'Championing the rights of children'

Pupils in some areas are not offered 'vital' GCSEs

Garry Fri 13 Feb 2015 09:45

Pupils in some parts of England are unlikely to take exams that could be vital to their job prospects - such as sciences and languages - according to an analysis of exam results.

Researchers examined GCSE statistics from 2013 and found in some authorities a third of schools did not offer triple science.

There are concerns such "subject deserts" could harm social mobility.

The government said thousands more pupils were now taking core subjects.

Sir Peter Lampl, chairman of the Sutton Trust education charity, said these were "very worrying findings" and further evidence of the "bleak correlation between educational opportunities and geography".

The analysis showing big variations in subject take-up has been carried out by the Open Public Services Network, which provides an independent assessment of public sector performance data.

Even if pupils have ability, they can face a lack of availability, with a wide variation in subjects offered by schools.

The study found that children in Kensington were four times more likely to be enrolled for a language GCSE than children in Middlesbrough.

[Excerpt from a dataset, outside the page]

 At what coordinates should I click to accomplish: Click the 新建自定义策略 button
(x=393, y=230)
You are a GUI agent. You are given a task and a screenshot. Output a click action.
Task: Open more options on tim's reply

And in terms of science, if pupils cannot take triple science - which leads to three separate GCSEs in physics, chemistry and biology - it can make it more difficult to take A-level science subjects needed for careers such as medicine.

'Challenging subjects'
There were six authorities where more than a third of schools did not offer triple science - Medway, Slough, Newcastle upon Tyne, Kingston-Upon-Hull, Knowsley and North East Lincolnshire.

This "severely limits" options after GCSEs and beyond school, says the research.

There are big differences in the proportion of pupils taking any sciences, with low take-up in parts of the North East and North West and coastal areas such as the Isle of Wight.

The findings show how opportunities can be "restricted because all the schools within a neighbourhood have decided not to offer more challenging subjects", said researcher Roger Taylor.